The growth of digital tools has also changed how chemists approach reagent management. Real-time inventory, tracking usage rates, and quick access to up-to-date SDSs mean that 3-Butenylmagnesium Bromide, alongside other Grignards, stays within regulatory lines. This transparency builds trust in the supply chain and keeps safety a top concern at every stage.
Shifts in synthetic strategy and increasing focus on sustainable practices have put Grignard reagents under renewed scrutiny. Academic labs and industry leaders both want to reduce unnecessary steps and cut their environmental impact, making reagents like 3-Butenylmagnesium Bromide valuable as engines of efficiency. Pairing traditional skills with new automation or flow chemistry techniques, chemists find new space to achieve what wasn't possible even a few years ago.
Researchers now look beyond a reagent’s reactivity, weighing its supply stability, transport conditions, and overall cost. Some of the conversations I’ve witnessed in procurement meetings focus less on immediate price and more on purity, delivery times, and documentation. These elements make or break research programs—and in the hard-edged world of funded science, small differences carry real weight.
Innovation isn’t about using new molecules just because they exist; it’s about how those molecules help teams reach their goals. In fast-moving organizations, a flexible Grignard such as 3-Butenylmagnesium Bromide matches shifting demands. Access to a terminal alkene right out of the bottle means fewer compromises in synthetic route planning and a stronger chance of hitting creative targets—whether those targets involve new drug candidates, advanced materials, or cutting-edge research in chemical biology.

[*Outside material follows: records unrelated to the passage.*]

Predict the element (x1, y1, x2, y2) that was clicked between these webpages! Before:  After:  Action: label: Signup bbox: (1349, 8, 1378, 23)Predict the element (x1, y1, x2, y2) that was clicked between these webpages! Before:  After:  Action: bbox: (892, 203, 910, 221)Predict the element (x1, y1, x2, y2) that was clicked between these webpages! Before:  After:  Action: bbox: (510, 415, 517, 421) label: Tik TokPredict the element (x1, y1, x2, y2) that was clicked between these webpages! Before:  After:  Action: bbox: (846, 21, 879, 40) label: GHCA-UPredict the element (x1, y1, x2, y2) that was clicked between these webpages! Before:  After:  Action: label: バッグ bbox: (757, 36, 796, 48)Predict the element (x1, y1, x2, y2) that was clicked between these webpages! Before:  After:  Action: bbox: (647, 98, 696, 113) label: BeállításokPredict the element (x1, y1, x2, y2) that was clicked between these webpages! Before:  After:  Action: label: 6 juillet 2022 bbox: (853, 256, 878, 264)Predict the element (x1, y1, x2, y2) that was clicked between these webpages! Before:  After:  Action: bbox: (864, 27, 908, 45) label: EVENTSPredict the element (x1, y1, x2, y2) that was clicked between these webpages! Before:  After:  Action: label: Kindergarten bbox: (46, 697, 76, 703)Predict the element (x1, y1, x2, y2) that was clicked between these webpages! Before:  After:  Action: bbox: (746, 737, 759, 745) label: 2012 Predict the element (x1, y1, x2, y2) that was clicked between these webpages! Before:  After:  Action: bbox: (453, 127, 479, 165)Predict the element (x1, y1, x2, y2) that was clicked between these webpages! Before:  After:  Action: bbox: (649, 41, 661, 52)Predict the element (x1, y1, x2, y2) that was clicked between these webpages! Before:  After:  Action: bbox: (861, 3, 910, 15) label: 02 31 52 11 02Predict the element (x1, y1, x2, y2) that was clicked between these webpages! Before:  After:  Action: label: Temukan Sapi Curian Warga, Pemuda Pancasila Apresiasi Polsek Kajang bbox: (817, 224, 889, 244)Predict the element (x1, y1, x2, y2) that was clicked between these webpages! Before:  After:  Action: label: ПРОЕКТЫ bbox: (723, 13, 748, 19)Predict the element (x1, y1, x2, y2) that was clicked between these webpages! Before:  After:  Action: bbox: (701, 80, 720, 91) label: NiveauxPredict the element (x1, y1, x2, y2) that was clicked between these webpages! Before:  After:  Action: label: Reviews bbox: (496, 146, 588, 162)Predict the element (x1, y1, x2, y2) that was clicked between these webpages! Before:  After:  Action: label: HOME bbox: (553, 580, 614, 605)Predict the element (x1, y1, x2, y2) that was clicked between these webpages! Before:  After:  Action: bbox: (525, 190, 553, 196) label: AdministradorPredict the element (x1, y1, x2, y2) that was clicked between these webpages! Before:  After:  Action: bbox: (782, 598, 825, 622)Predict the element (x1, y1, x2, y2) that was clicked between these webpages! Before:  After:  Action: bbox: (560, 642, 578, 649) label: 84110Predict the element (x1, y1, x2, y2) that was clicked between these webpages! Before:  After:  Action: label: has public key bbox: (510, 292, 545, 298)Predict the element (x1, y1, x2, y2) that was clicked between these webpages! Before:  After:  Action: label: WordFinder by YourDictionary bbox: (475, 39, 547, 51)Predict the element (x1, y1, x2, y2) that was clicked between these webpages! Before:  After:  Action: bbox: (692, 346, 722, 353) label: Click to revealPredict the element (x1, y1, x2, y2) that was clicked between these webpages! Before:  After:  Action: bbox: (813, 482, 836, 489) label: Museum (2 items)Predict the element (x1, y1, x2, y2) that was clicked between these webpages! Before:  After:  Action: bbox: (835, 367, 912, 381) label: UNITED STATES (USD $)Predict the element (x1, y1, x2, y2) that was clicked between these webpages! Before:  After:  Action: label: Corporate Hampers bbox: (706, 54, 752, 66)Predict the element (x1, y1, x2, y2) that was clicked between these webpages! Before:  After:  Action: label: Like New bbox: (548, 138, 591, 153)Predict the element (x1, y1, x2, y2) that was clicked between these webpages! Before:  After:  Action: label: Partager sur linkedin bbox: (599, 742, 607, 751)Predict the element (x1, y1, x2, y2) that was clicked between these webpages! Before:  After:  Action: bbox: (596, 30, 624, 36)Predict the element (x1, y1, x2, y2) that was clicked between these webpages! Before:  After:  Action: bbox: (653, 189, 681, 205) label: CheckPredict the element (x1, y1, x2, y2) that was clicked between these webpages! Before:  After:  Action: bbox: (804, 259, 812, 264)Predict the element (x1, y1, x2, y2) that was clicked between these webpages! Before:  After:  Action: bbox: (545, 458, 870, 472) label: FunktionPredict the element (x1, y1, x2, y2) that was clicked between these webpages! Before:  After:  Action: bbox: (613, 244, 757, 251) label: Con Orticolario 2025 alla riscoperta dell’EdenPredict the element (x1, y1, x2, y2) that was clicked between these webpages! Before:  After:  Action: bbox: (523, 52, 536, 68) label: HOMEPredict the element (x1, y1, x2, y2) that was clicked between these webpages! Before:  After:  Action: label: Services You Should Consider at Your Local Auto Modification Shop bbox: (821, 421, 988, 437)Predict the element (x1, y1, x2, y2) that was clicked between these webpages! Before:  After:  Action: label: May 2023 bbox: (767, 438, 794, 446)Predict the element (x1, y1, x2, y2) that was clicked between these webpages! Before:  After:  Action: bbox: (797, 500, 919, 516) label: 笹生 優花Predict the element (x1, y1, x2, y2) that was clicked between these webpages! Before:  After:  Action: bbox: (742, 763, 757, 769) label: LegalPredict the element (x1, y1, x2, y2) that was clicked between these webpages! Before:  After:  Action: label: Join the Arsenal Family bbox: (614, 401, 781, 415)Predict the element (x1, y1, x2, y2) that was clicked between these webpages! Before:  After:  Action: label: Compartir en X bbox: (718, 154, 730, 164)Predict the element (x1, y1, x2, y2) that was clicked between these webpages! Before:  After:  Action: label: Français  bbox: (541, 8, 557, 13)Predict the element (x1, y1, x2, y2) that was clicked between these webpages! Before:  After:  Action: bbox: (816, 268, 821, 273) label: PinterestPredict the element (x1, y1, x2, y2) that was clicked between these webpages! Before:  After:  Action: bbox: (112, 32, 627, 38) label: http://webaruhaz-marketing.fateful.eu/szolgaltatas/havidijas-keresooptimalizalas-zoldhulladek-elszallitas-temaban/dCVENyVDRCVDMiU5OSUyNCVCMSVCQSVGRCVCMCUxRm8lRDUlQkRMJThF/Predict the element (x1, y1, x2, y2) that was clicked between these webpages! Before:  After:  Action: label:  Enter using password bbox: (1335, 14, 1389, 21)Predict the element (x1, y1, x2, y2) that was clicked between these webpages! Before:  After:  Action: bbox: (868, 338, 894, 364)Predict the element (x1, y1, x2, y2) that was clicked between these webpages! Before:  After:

3-Butenylmagnesium Bromide makes a strong case for itself in the modern lab. It’s not just another reagent taking up space on a shelf—it offers a concrete pathway to building more complex, useful molecules. Years of science have taught chemists to favor what solves real problems and accelerates QC, scale-up, or creative ideation. By consistently offering value, adaptability, and reliable performance, this Grignard reagent broadens what’s possible and shortens the time spent getting there. Every successful project I’ve run with it backs up a simple truth: the right tools make all the difference.